From old paper version to-do:

  • Maybe switch to semiring and module notation starting in Predicate Algebra.
  • Explore the idea that Brzozowski's technique uses symbolic differentiation, but automatic differentiation has the usual advantages. What dimension do our domain and codomain have? Do forward, reverse, and mixed modes have anything to say? Is there something linear about derivatives? The right meaning for linearity seems clear from the function/free semimodule.
  • Other forms of convolution. I think generalized convolution is intrinsically amenable to memoization / dynamic programming. What about incremental evaluation?
  • Try redefining AgdaFormat as described in latex/agda.sty for more control over token rendering. If successful, stop using a special unicode replacement for "*" in the text.
  • Regular expressions and beyond:
    • Define an inductive type family of regular expressions and a semantic function. Provide a ClosedSemiring instance and prove that the semantic function is a closed semiring homomorphism. Use as an alternative implementation of matching.
    • Likewise for other language classes.
  • Run this stuff, and do some simple timing.
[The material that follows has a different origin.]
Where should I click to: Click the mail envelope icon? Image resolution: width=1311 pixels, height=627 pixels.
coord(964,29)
  • Find some languages with genuinely dependent types. I have something similar with decidability, though Dec instead of Set.

Did

  • Check each use of \\agda to see if removing a preceding blank line improves indentation.
  • Point to the GitHub repo in the non-ACM version of the paper.
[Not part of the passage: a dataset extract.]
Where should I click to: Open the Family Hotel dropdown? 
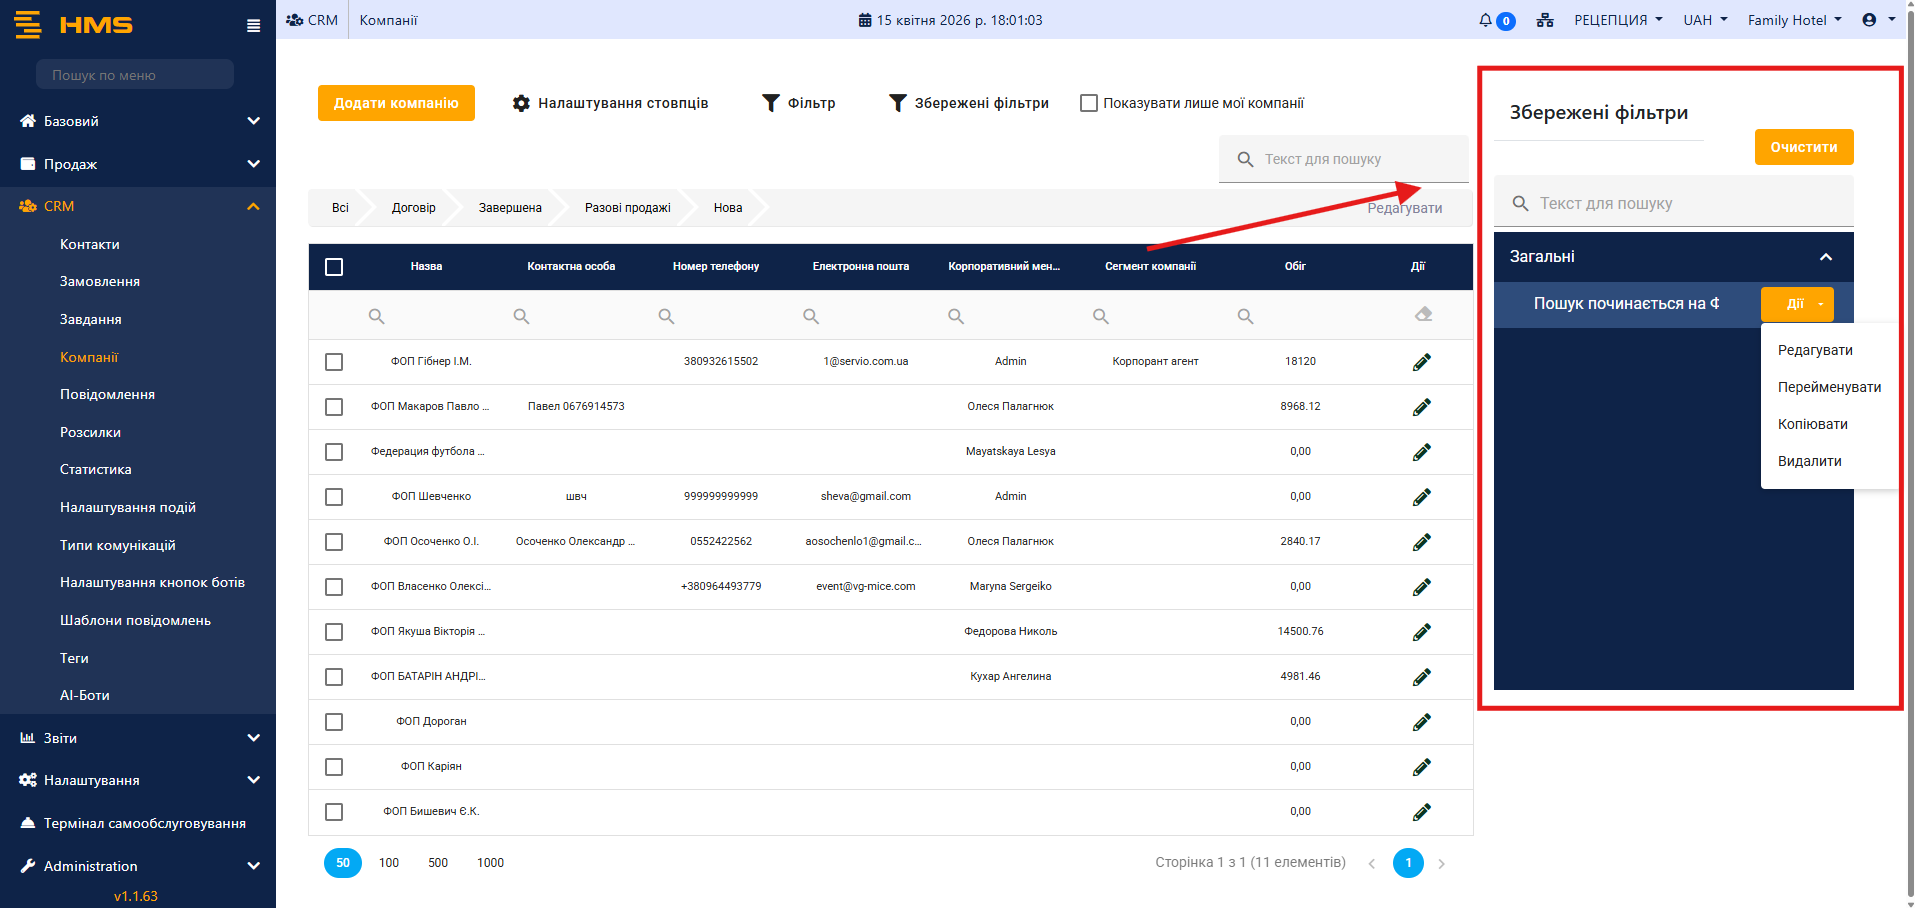(x=1794, y=20)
  • Maybe use acmsmall for the public/non-anonymous version of my paper, tweaking some features. Reconsider each use of \\ifacm.
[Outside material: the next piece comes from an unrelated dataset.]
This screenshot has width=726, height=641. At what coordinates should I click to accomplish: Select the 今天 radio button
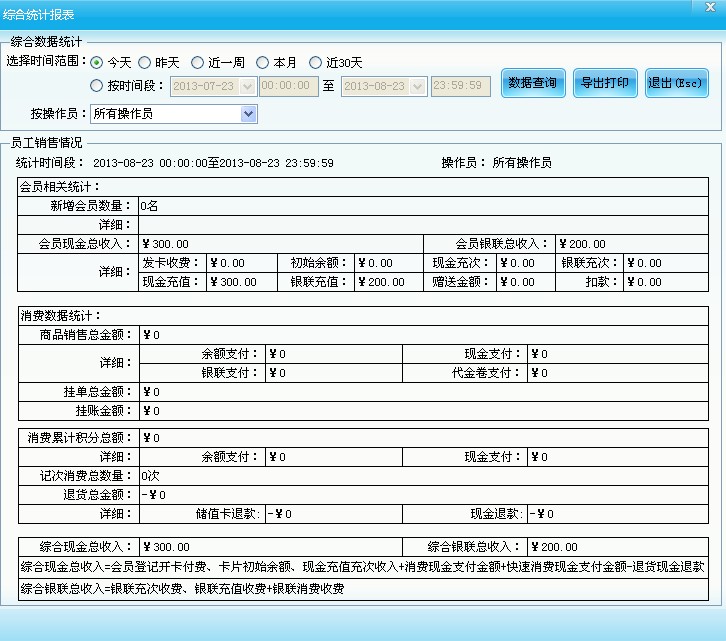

  • Fix layout for \\figref{nu-delta-codomain-lemmas} in ACM version. It now uses horizontal layout, requiring small for ACM. I have plenty of room, so stack vertically instead.
  • Automata perspective.
  • Clarify tries as "automatic differentiation".
  • Mention the non-idempotence of this notion of languages, due to choice of equivalence relation.
  • Maybe mention logical equivalence vs proof isomorphism again in the Related Work section.
  • Wouter's paper
  • Mention OstermannJabs2018.
  • Maybe demote sections 4 (Reflections), 5 (Symbolic Differentiation), and 6 (Automatic Differentiation) into subsections of a new section called "From languages to parsing". Probably replace all occurrences of "\\secreftwo{Symbolic Differentiation}{Automatic Differentiation}".
  • Consider exposing level polymorphism in the talk & paper. It's there just under the surface.
  • Polish the abstract, especially the second/middle paragraph.
  • Fill in missing references and explanations flagged in the text.
  • Cite Martin Löf type theory.
  • Related work
  • Introduction, including clear statement of contributions
  • Mention that everything in the paper is verified by Agda. Here's what Andreas Abel wrote in Equational Reasoning about Formal Languages in Coalgebraic Style: "All the definitions, theorems, and proofs of this paper have been extracted from Agda code via an Agda to LaTeX translation and are, thus, guaranteed to be correct (assuming the consistency of Agda itself)."